Could you write out the records below exactly, without omitting a line?

(Pixel coordinate grounding data)
* * * * *

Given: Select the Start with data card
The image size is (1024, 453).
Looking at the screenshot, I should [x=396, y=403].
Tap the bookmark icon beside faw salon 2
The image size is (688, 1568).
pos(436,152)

* * * * *

* **WRITTEN SOLUTION**:
Given: Select the Start with data card
The image size is (1024, 453).
Looking at the screenshot, I should [x=396, y=403].
Tap the bookmark icon beside faw salon 2
The image size is (688, 1568).
pos(436,152)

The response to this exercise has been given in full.